• PASSAGE GIVEN
________
Broadband network bridging various wiring channels

Abstract

A network utilizing two or more wiring systems with a bridging function to provide a signal interconnect for communication within and between wiring systems. The bridging function can translate the network signals to a different frequency.

Description

TECHNICAL FIELD

The present invention relates to broadband networks and specifically to networks transmitted on coaxial cable wiring used for video services.

BACKGROUND

Homes, offices, multiple dwelling units (MDUs), and other buildings are wired with coaxial cable and category 5 (CAT5) wire for video and data communications. A building may have more than one wiring system using coaxial cable, for example when service is obtained from a local cable TV provider and a direct broadcast satellite (DBS or SAT) provider. Cable TV signals distributed over coax are analog TV channels at 6 MHz spacing along with digital TV channels using specific 6 MHz bands. The frequency band used by a typical cable or community aerial TV (CATV) system is 5 to 860 MHz, including 5 to 55 MHz used for a reverse channel with cable modems. The coax wiring for a DBS system routes an L band signal comprised of several transponder signals, typically in the range of 950 to 1450 MHz, from an outdoor antenna and low noise block converter (LNB) into the building to integrated receiver/decoders (IRD). The IRD demodulates and decodes the digitally broadcast video signals and then outputs the signal to a TV monitor either at RF channel 3 or 4, or as composite or component analog video.

Category 5 twisted pair (CAT5) wiring is commonly used for data networking between computers, printers, and modems. CAT5 wiring may be wired in the building to wall outlets or user installed cable connecting between devices directly. A network hub or switch provides a physical junction between cables connecting to devices. These networks generally comply with IEEE-802.3, commonly referred to as Ethernet local area network (LAN). Ethernet also operates on coaxial cable. Fiber optic cable, IEEE-1394, and Universal Serial Bus (USB) each specify a wire and cable standard for interconnecting compatible devices.

Some buildings are wired with two sets of coaxial cable routed to each room. The use of each set of cable is determined by the user. One may be used for CATV and the other for SAT.
________
• DATASET CONTENT
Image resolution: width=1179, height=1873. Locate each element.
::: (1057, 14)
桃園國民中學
________
• GIVEN EXERCISE
Write out the stretch of the broadband network description from "A network utilizing" through "a different frequency.", word for word. The lines play no part in this exercise.

• RESULT BELOW
A network utilizing two or more wiring systems with a bridging function to provide a signal interconnect for communication within and between wiring systems. The bridging function can translate the network signals to a different frequency.